Kayyım darbesinin neden olduğu toplumsal tahribat

Grup Başkanvekillerimiz Gülistan Kılıç Koçyiğit ve Sezai Temelli, 2016’dan bu yana sürdürülen kayyım darbelerinin toplumda yarattığı tahribatın ve sorumluluğu bulunan kamu görevlilerinin araştırılması amacıyla Meclis Araştırması açılmasını talep etti.

TBMM Başkanlığına verilen araştırma önergede şu ifadeler yer aldı:

TÜRKİYE BÜYÜK MİLLET MECLİSİ BAŞKANLIĞINA

31 Mart 2024 gününden bugüne Hakkâri, Esenyurt, Batman, Mardin, Halfeti, Dersim, Bahçesaray, Akdeniz, Ovacık olmak üzere dokuz belediyeye kayyım atanmış, 29 Ocak günü ise Siirt Belediyemize kayyım atanarak Belediye Eş Başkanımız Sofya Alağaş görevinden uzaklaştırılmış ve Siirt halkının da iradesi gasp edilmiştir. 2016’dan bu yana devam ettirilen kayyım rejimi Kürt halkı başta olmak üzere tüm halkların iradesine karşı yargının araçsallaştırıldığı birer siyasi darbedir.
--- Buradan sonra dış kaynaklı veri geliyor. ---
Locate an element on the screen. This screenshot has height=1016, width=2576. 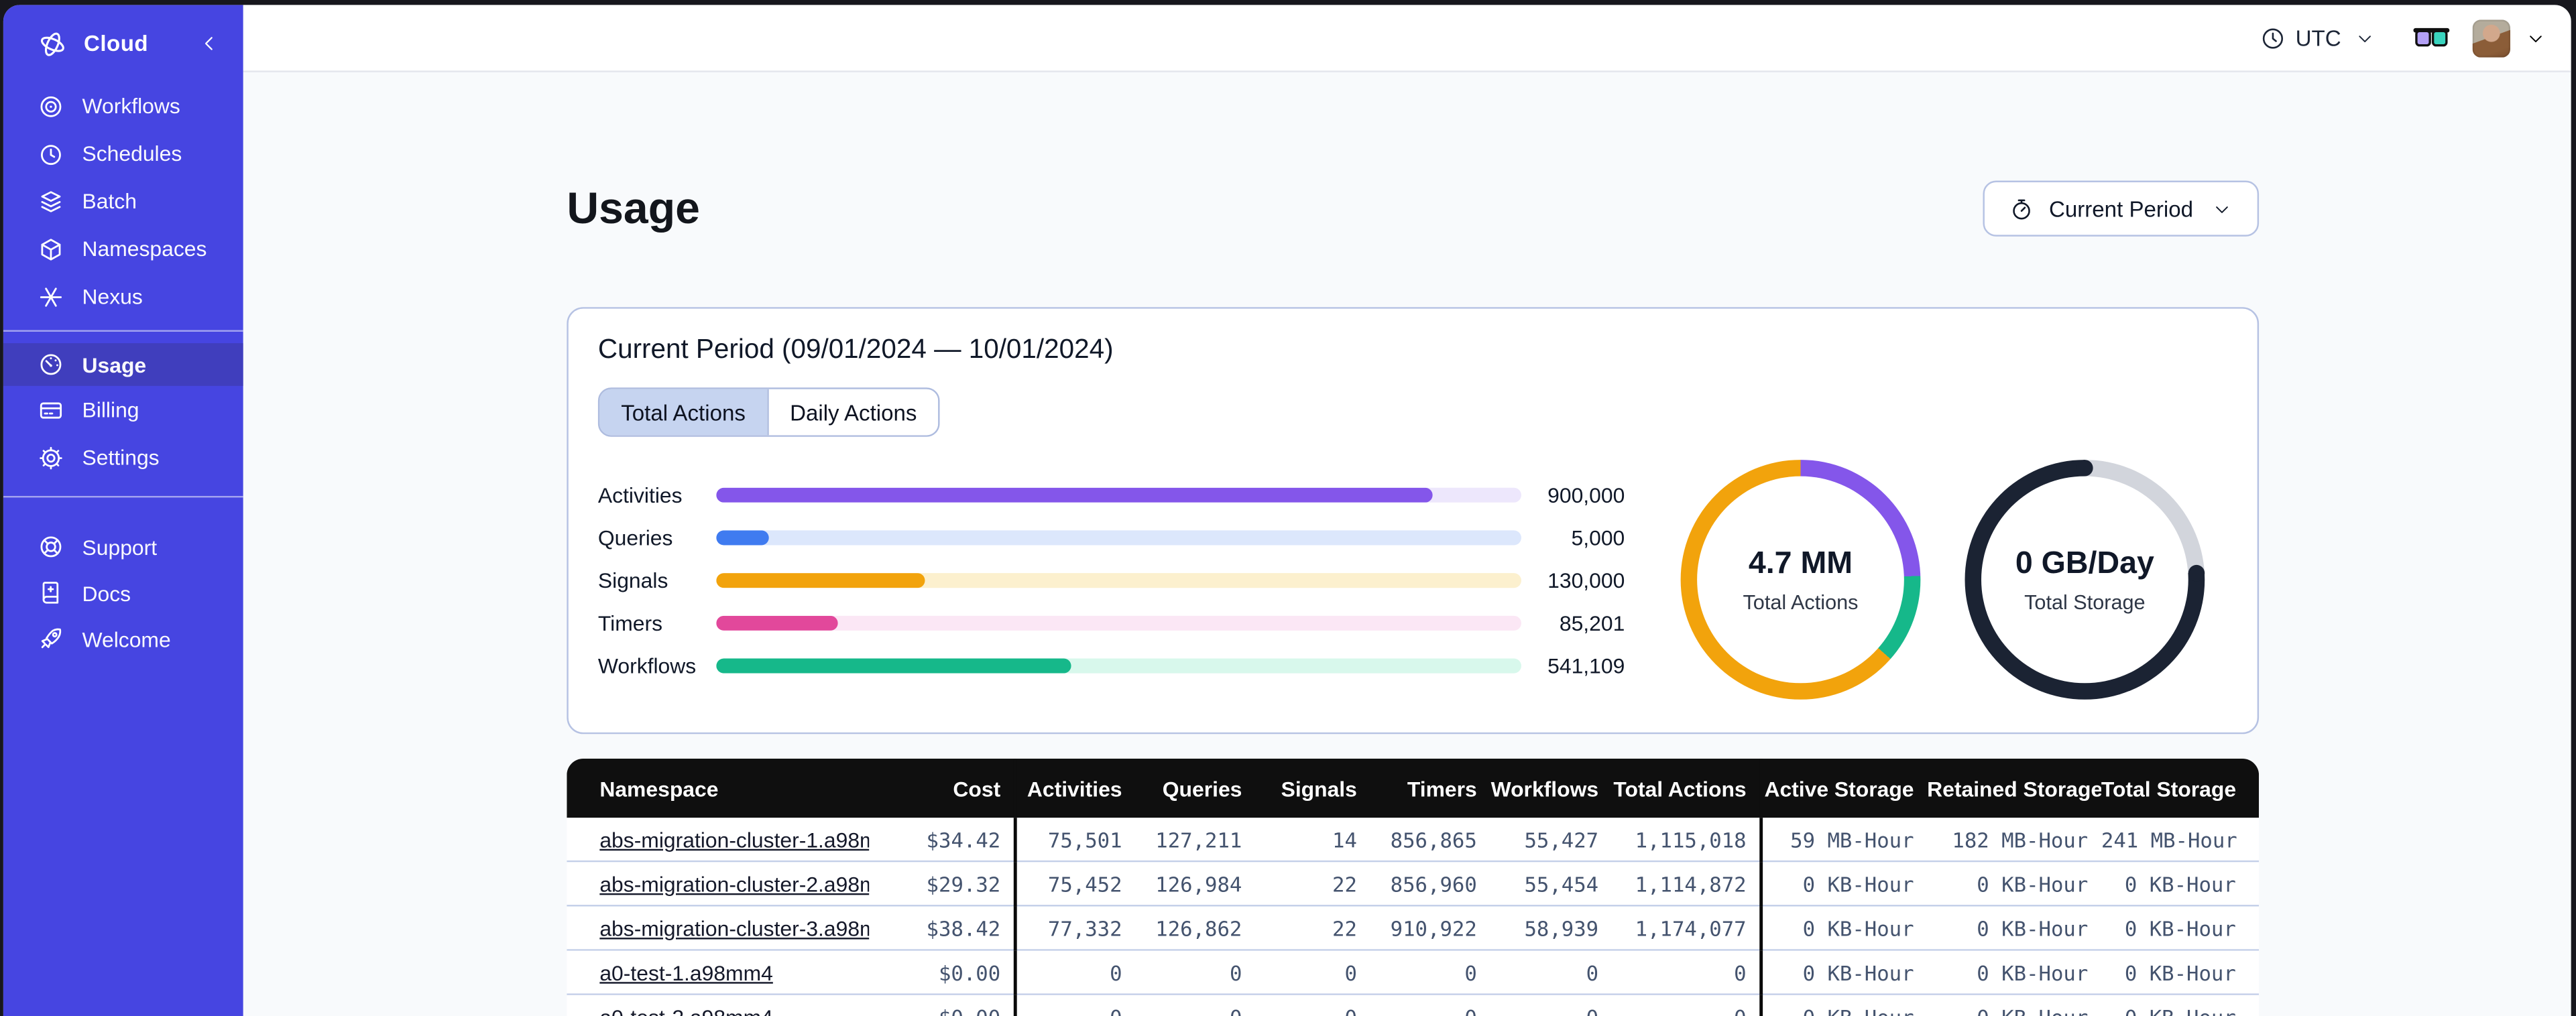
sidebar-item-settings: Settings is located at coordinates (123, 458).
Bu siyasi darbelerin tüm toplumda yarattığı tahribatlar ile sorumluluğu bulunan kamu görevlilerinin araştırılması ve halkın iradesine sahip çıkılması amacıyla Anayasa’nın 98. ve İçtüzüğün 104. ve 105. maddeleri gereğince Meclis Araştırması açılmasını arz ve talep ederiz.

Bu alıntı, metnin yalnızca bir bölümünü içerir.